Sepintas ini seperti situasi antara ayam dan telur , mana
yang lebih dahulu. Manusianya cerdas kemudian karena kecerdasannya mereka bisa
saling memudahkan, atau karena saling memudahkan membuat kecerdasan manusia
meningkat. Dalam kontek kecerdasan yang diukur dengan IQ yang berhubungan
langsung dengan tingkat kemakmuran seperti dalam tulisan saya kemarin,
penjabarannya bisa sebagai berikut :
Bila penduduk negeri cerdas, maka urusan usaha sesama mereka
bisa saling memudahkan sehingga usaha bisa lebih mudah berkembang, pendapatan
lebih mudah naik, konsumsi makanan yang bergizi (daging) menjadi lebih mudah
dijangkau sehingga kecerdasan penduduknya akan terus meningkat. Kondisi pertama
ini seperti spiral yang bergerak membuka, makin lama makin membesar –
kecerdasan penduduk negeri makin lama makin meningkat.
Sebaliknya bila penduduk suatu negeri tidak cerdas, maka
urusan sesama mereka saling mempersulit. Usaha menjadi sulit berkembang,
pendapatan juga sulit meningkat, makanan bergizi sulit dijangkau sehingga
kecerdasan juga sulit meningkat. Kondisi kedua ini seperti spiral yang bergerak
menutup, makin lama makin kecil – kecerdasan penduduk negeri makin lama makin
menurun.
Kita yang jelas bukan berada di kondisi yang pertama, bahkan
kita kawatir berada di kondisi yang kedua karena hasil riset yang
dipublikasikan oleh EU Times dua tahun lalu menunjukkan bahwa rata-rata
kecerdasan penduduk negeri ini berada pada angka 89 tahun 2002, menurun menjadi
di angka 87 pada tahun 2006 (tahun terakhir survey mereka). Namun fakta-fakta
demikian tidak harus membuat kita kecut, sebaliknya kita bisa gunakan
fakta-fakta demikian untuk menunjukkan arah kemana negeri ini harus berlayar.
Bagaimana konkritnya?
Sampai sepuluh abad lalu, manusia hanya mengandalkan posisi
dari milyaran bintang di langit untuk menentukan arah perjalanannya. Di
antaranya adalah dengan mengetahui konstelasi bintang-bintang di cakrawala
selatan, orang dahulu sudah bisa menentukan kemana arah utara bila mereka
hendak berlayar/berjalan ke utara.
Milyaran bintang-bintang di era teknologi ini tidak harus
secara harfiah berarti bintang, tetapi bisa dari milyaran atau bahkan lebih
informasi yang bertebaran di belantara dunia maya.
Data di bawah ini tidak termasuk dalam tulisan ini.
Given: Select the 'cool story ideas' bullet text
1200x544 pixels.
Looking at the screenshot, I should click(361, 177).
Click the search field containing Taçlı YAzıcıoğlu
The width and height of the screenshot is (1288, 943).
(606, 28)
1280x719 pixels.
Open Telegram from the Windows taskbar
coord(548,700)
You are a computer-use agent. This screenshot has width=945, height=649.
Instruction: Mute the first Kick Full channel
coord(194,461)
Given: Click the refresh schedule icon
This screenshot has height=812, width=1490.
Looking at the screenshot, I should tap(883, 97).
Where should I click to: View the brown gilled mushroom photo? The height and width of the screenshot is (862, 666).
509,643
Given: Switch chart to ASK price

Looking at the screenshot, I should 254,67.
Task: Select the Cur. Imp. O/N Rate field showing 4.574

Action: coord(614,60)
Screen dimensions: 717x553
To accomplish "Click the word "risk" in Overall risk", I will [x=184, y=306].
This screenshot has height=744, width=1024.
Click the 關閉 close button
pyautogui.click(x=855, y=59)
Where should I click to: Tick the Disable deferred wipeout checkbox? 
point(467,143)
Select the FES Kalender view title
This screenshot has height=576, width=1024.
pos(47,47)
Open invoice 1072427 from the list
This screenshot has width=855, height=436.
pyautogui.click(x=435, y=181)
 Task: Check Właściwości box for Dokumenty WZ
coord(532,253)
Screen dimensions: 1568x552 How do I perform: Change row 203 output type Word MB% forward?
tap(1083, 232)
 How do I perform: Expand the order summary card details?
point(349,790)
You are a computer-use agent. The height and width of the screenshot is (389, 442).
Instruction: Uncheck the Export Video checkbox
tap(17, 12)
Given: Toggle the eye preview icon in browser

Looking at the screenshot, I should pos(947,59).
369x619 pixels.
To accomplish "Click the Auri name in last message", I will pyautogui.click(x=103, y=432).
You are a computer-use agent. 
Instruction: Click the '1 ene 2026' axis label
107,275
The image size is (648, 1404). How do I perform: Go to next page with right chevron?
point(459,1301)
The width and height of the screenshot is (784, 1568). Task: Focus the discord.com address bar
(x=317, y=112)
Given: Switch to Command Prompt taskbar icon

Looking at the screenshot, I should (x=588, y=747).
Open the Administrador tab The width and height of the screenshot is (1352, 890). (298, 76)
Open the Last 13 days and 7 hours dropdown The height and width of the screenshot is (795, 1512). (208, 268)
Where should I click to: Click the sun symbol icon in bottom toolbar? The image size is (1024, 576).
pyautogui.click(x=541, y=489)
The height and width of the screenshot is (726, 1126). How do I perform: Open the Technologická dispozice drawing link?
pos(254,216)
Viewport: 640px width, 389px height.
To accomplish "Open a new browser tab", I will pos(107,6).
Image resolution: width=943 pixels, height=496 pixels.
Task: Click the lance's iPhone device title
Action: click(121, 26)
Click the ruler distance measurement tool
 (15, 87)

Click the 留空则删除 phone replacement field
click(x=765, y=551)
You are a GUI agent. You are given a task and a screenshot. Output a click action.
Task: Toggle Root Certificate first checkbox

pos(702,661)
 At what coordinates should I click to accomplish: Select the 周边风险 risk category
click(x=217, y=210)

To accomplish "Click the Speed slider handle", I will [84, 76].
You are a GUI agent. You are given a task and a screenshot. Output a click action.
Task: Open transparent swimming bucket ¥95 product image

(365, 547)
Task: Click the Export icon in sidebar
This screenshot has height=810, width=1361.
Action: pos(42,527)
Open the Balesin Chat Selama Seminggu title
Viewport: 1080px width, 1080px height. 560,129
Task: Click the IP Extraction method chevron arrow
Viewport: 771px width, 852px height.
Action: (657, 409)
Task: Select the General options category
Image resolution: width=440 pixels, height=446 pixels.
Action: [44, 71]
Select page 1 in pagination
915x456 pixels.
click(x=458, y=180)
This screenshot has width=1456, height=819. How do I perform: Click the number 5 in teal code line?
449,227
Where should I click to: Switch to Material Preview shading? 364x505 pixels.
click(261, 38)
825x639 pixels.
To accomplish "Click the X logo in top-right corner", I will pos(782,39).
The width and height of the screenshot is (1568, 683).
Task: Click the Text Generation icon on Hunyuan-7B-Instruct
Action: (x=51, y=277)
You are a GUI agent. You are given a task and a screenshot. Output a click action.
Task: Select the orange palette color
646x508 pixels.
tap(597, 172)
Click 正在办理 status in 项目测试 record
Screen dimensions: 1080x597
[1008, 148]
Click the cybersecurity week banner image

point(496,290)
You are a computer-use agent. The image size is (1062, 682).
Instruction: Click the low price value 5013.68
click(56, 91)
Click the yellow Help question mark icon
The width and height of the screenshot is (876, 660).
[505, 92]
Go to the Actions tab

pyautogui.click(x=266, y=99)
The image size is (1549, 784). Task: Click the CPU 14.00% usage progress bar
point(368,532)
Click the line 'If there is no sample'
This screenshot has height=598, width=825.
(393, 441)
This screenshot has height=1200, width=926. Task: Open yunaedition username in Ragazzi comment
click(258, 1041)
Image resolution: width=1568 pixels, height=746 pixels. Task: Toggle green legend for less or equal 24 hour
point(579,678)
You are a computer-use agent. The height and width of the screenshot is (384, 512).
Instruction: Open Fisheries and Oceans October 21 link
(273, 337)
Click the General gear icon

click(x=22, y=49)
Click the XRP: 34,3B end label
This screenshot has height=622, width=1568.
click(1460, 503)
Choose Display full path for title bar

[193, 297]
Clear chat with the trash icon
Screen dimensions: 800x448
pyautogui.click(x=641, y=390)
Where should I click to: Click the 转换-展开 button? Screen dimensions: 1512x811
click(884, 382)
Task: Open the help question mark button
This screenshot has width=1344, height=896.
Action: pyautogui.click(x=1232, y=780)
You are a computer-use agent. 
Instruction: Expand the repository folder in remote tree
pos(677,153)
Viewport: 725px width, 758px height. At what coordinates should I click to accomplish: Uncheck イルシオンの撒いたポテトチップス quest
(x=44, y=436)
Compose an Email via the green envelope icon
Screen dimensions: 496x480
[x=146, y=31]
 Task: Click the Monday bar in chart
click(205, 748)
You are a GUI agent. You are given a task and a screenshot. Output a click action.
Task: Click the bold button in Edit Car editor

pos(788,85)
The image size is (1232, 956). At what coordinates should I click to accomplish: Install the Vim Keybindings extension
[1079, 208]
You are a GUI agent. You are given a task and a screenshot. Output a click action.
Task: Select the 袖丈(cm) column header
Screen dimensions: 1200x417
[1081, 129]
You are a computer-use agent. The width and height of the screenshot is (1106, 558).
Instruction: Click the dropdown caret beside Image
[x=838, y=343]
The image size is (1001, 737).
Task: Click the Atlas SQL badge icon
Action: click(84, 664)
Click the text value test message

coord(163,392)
Sama dengan melihat
bintang-bintang di langit, kebanyakan orang hanya akan melihat keindahannya
tetapi tidak bisa menangkap maknanya untuk mengetahui arah misalnya.
Demikian pula kebanyakan orang dapat mengakses informasi apa
saja di dunia maya, tetapi tidak banyak pula yang bisa mengambil manfaatnya
dari informasi tersebut. Maka melalui media ini saya ingin mengajak bangsa ini
menjadi bangsa yang cerdas, mampu melihat bintang dan mampu mengetahui arah –
mampu menangkap informasi dan mampu pula menentukan kebijakan ekonomi yang
memakmurkan generasi kedepan.
Konstelasi ‘bintang-bintang selatan’ ini kini berupa data
tentang kecerdasan rata-rata, data tentang GDP per kapita, data tentang
konsumsi daging per kapita, data tentang kemudahan usaha dlsb.dlsb. Dengan
konstelasi ‘bintang-bintang selatan’ ini kita kini tahu ‘arah utara’ kemana
kita hendak menuju.
Bila kita ingin bangsa ini semakin hari semakin cerdas,
salah satunya kita bisa mulai dari saling memudahkan urusan diantara kita.
‘Perjalanan ke utara’ bisa jadi panjang, tetapi bila arah kita sudah benar – maka
insyaAllah kita akan sampai kesana. InsyaAllah.